> [Document extract]
Start

Our contribution here is to study the superconvergence phenomena of the LDG method for the one-dimensional linear Schrödinger equation. In [24], Xu and Shu developed the LDG methods to solve generalized nonlinear schrödinger equations and proved the stability of the method. Later, they obtained \((k+1)\)-th order convergence rate for linear schrödinger equations in [27]. We refer the reader to [14, 16] for the accuracy of LDG method for nonlinear schrödinger equations. As for the superconvergence behavior of finite element methods (FEM) for Schrödinger equation, very little previous work had been done. In [17], Lin and Liu obtained the second order gradient superconvergence rate for the initial boundary value problem of Schrödinger equation by linear finite elements. The global superconvergence of the anisotropic linear triangular finite element for nonlinear Schrödinger equation was derived in [23]. Both [17, 23] only work for linear approximation space. Recently, in [8,9,10,11], Cao and Zhang studied superconvergence properties of DG and LDG method for linear hyperbolic and parabolic equations. When piecewise polynomials of degree at most k were used as the basis functions, they provided a strict mathematical proof of the \((2k+1)\)-th order superconvergence rate for the domain and cell averages as well as the numerical fluxes at mesh points. They also proved the superconvergence rate was \((k+2)\)-th order for the function value approximation and \((k+1)\)-th order for the derivative approximation at Radau points.

In this paper, we aim at achieving the same superconvergence results of the parabolic equations in [11] for the one-dimensional linear Schrödinger equation. The linear Schrödinger equation, even though it involves only second order spatial derivative, is actually a wave equation because of the coefficient i. It is not coercive and there is no control on the derivative for later time based on the initial condition of the solution itself, as for the parabolic case. To be more specific, we shall rigorously prove a \((2k+1)\)-th order superconvergence rate of the LDG solution for the domain, cell averages and the numerical fluxes at nodes of the mesh. Moreover, we also prove the function value and the derivative approximation are superconvergent with a rate of \((k+2)\)-th order at the Radau points. To the best of our knowledge, no previous results in the literature show the above superconvergence properties of the LDG method for Eq. (1.1).

The main step to obtain superconvergence is to construct a correction function. Based on the energy stability for the variables (the exact solution u and the auxiliary variable \(q=u_{x}\)) [27], we construct correction functions to result in the super-closeness (with order \(2k+1\)) between the LDG solutions and special interpolations, which are defined by the Gauss–Radau projections of the exact solutions and the correction functions. The idea of the correction functions has been successfully applied to the DG and LDG method for linear hyperbolic and parabolic equations, e.g. [8, 9, 11]. However, it is more complicated to construct correction functions for Schrödinger equation due to the complex exact solution of Eq. (1.1). We shall construct the complex valued correction functions for both variables. Moreover, special initial conditions are required in our analysis, which are quite different from parabolic equations. We then prove the superconvergence properties by use of the correction functions.

End

> [What this task involves] Carry on the passage on superconvergence of the LDG method for the Schrödinger equation, starting after its final sentence.

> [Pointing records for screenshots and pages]
Start

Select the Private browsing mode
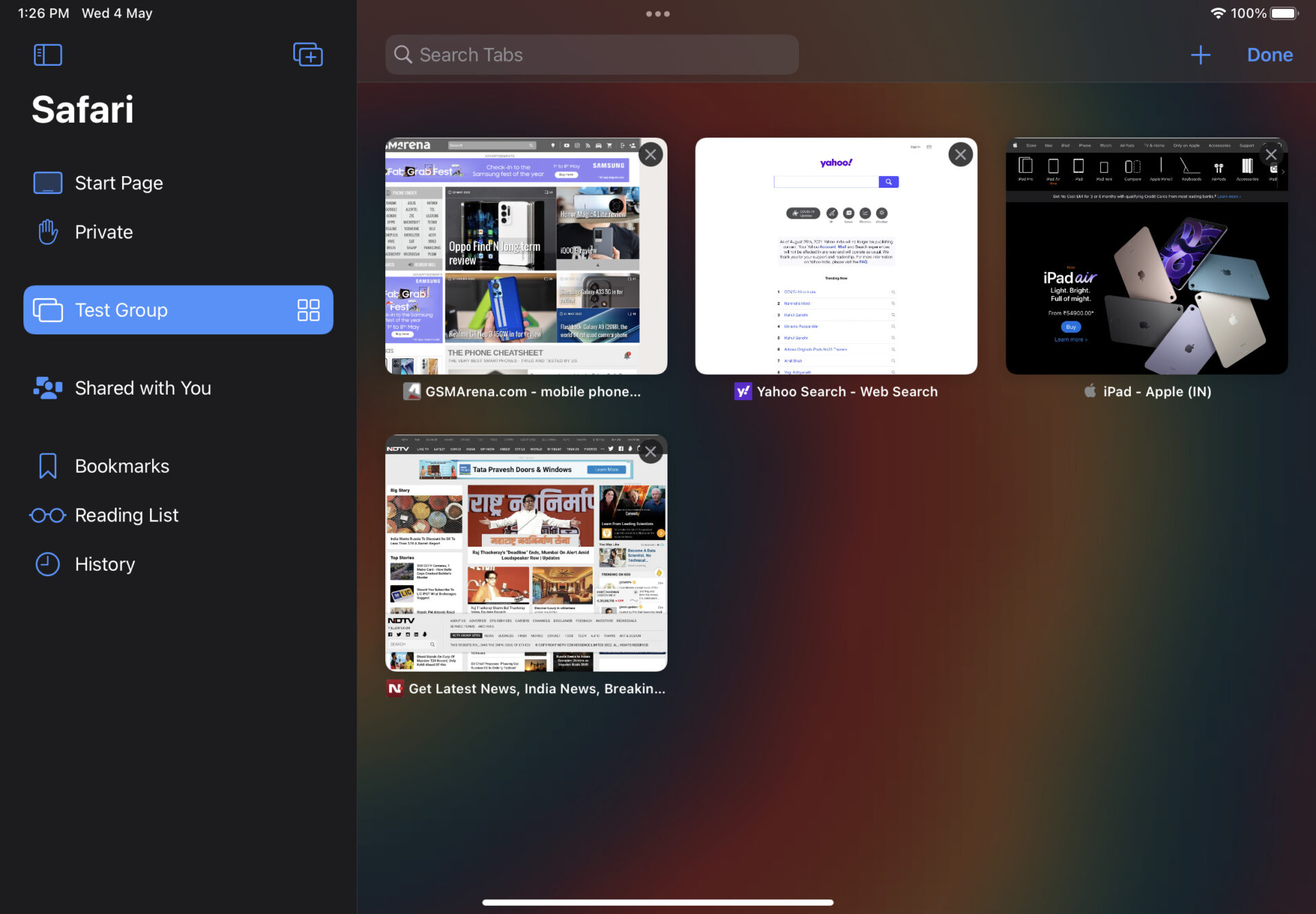Viewport: 1316px width, 914px height. [104, 231]
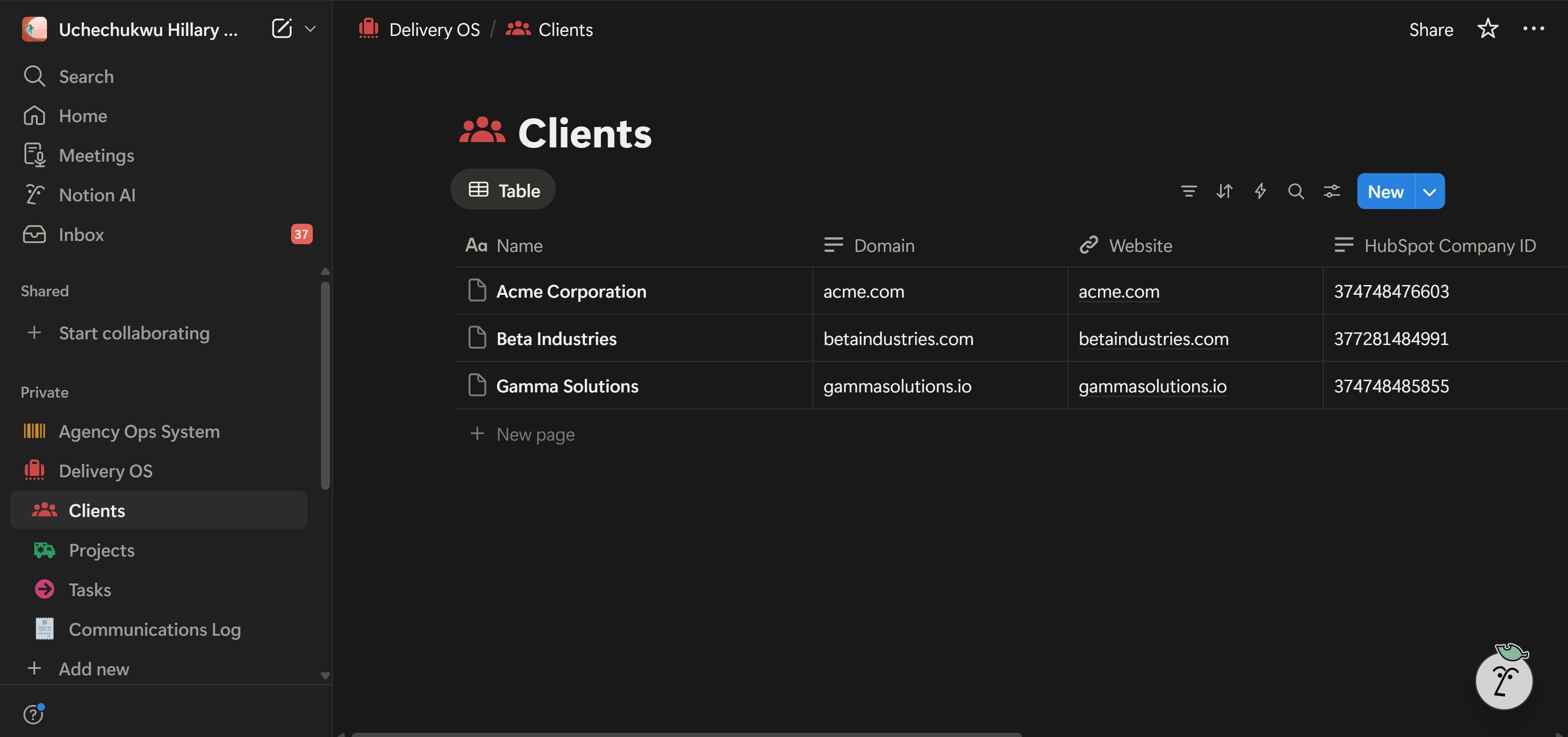Open the sort options icon

coord(1224,191)
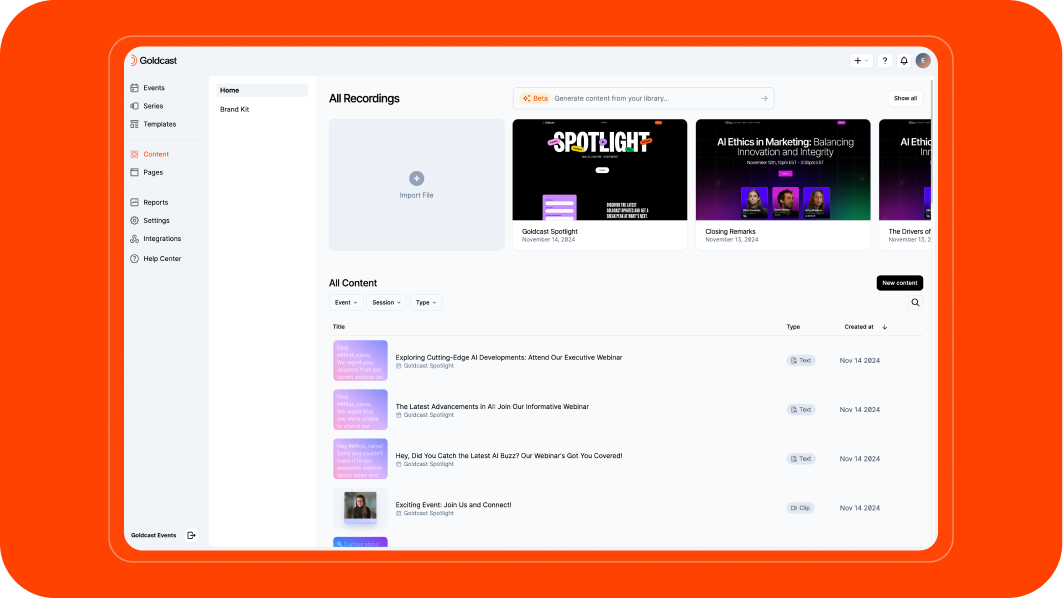Viewport: 1063px width, 599px height.
Task: Open the user profile avatar
Action: 923,61
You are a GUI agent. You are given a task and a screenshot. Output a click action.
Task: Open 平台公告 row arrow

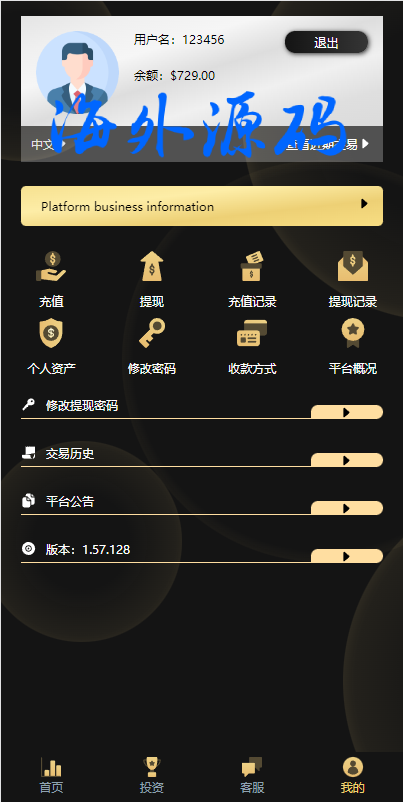pyautogui.click(x=347, y=508)
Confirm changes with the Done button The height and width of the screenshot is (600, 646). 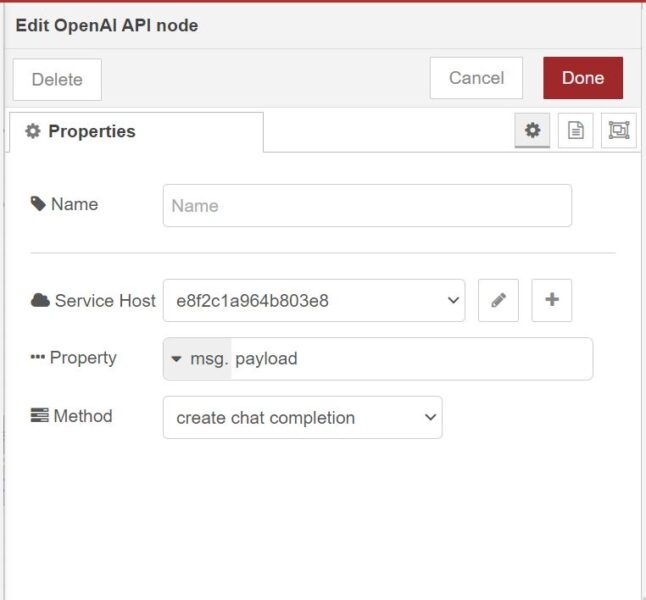point(582,78)
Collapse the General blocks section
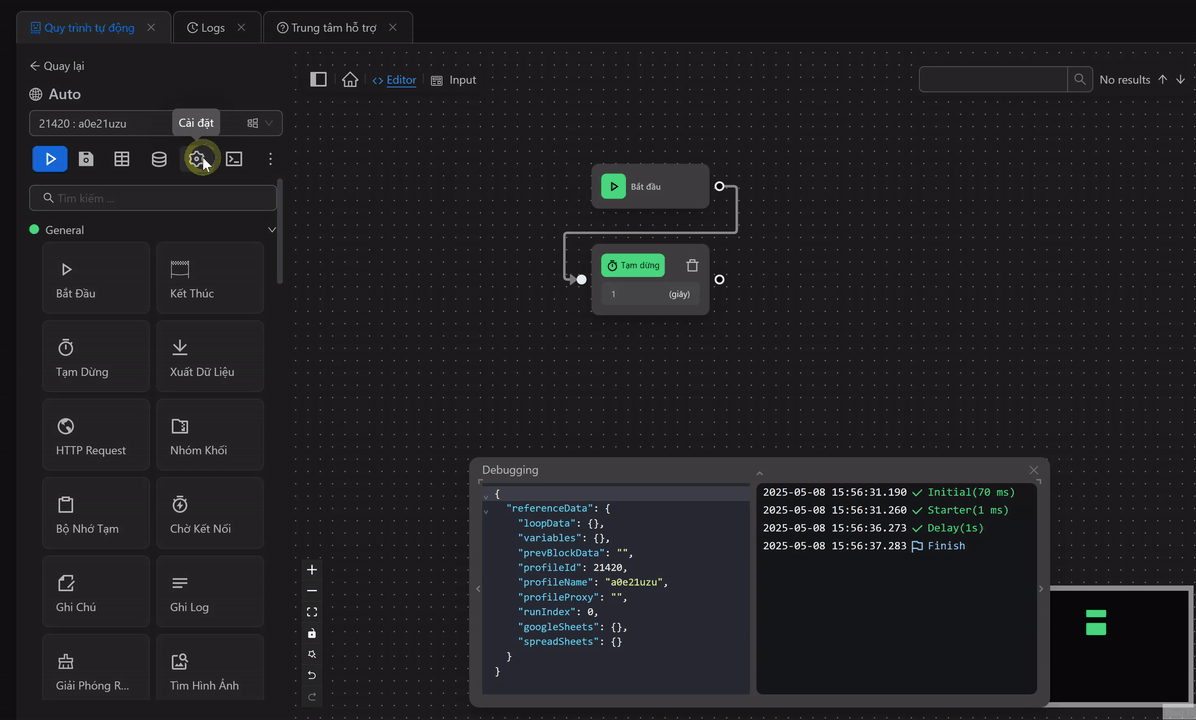 coord(271,229)
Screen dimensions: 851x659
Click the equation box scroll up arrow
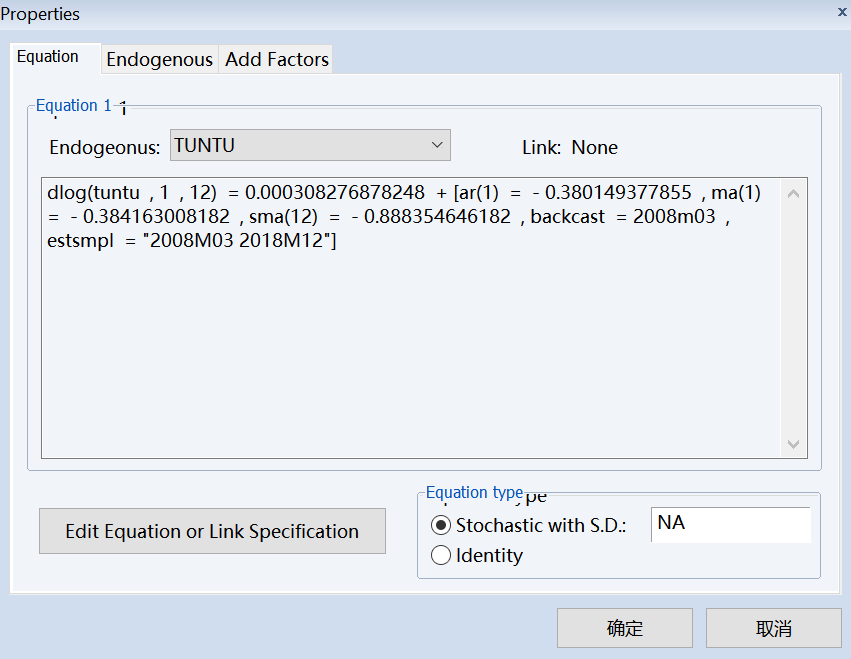pos(794,194)
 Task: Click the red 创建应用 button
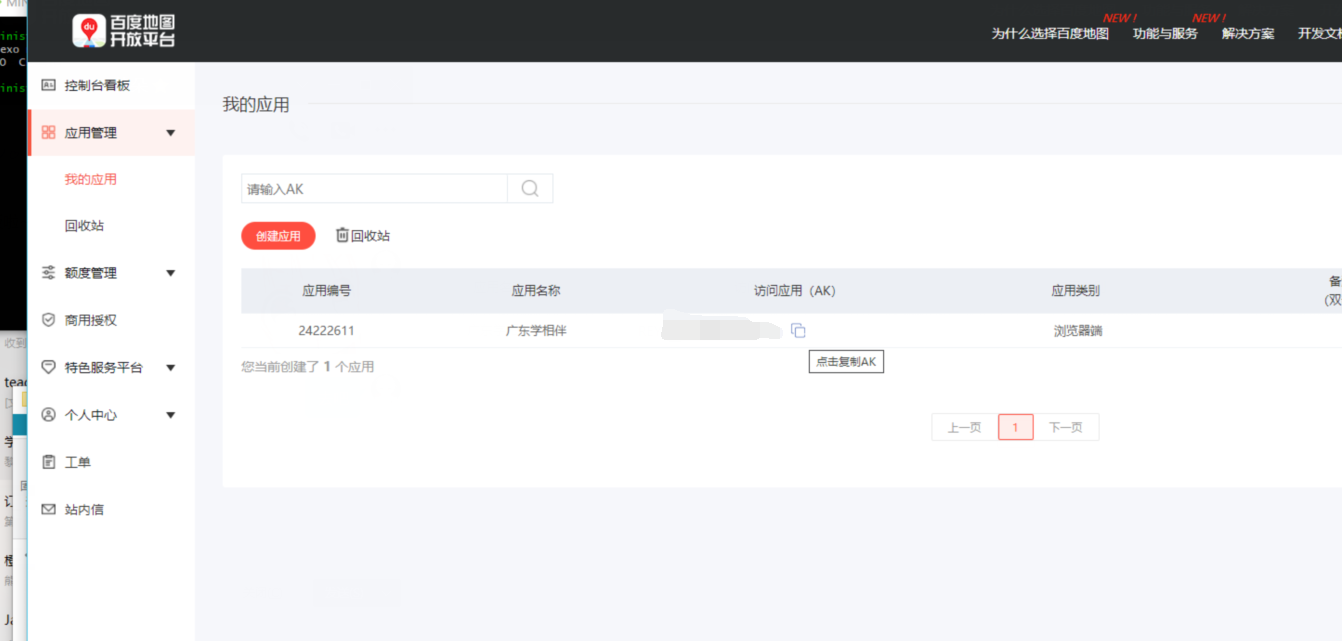coord(278,236)
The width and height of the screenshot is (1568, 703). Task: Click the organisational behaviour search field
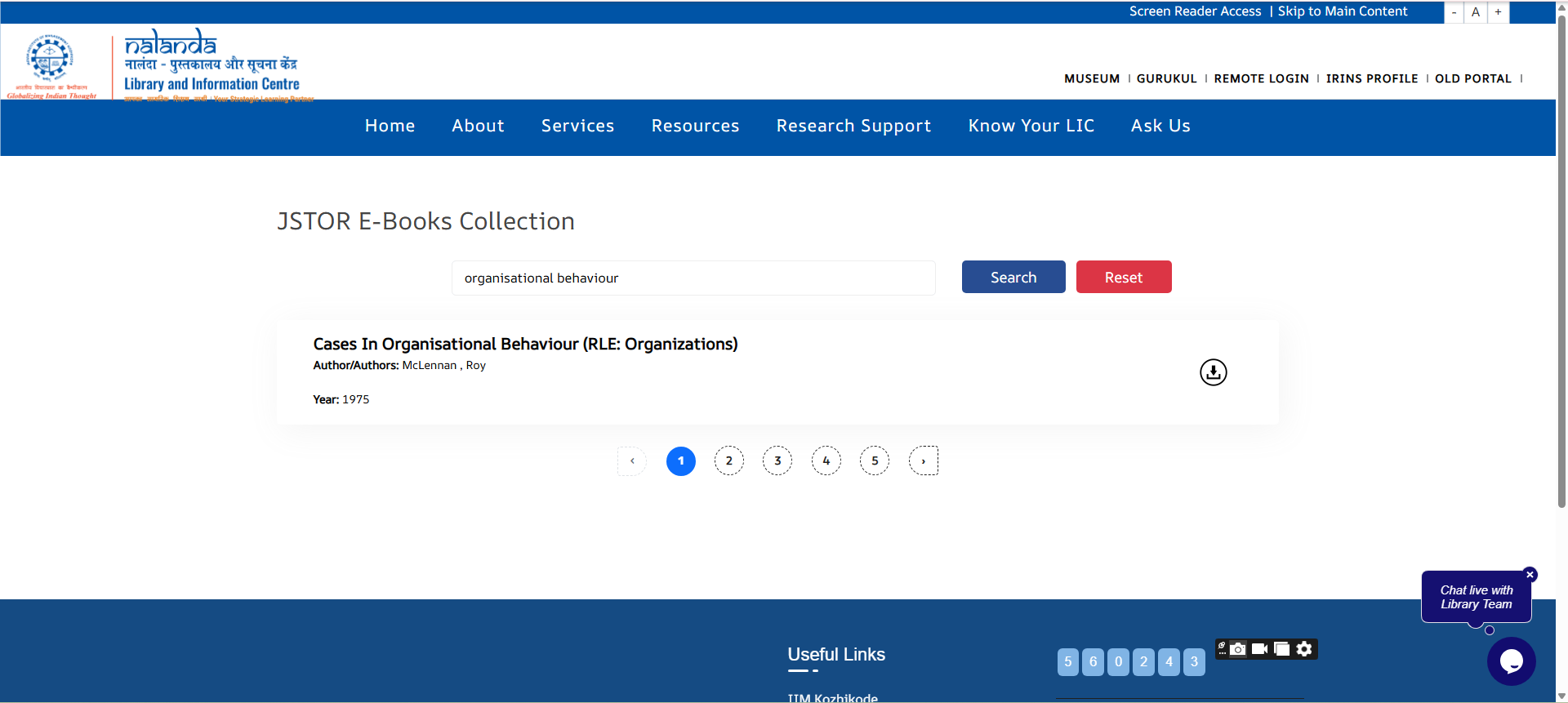click(x=693, y=278)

End

> [Written response]
This paper is organized as follows. In Sect. 2, we present some notations adopted throughout the paper. In Sect. 3, we consider the LDG scheme for the one-dimensional linear Schrödinger equation. The correction function is constructed in Sect. 4, which is the most characteristic and innovative part of this paper. Section 5 present how to construct the suitable initial discretization. In Sect. 6, the superconvergence results are proved. The numerical examples to demonstrate the accuracy are given in Sect. 7. We conclude our results in Sect. 8.

2 Notations

In this section, we will introduce some notations to be used in the analysis of the superconvergence properties for the Eq. (1.1). They are slightly different from the real valued space.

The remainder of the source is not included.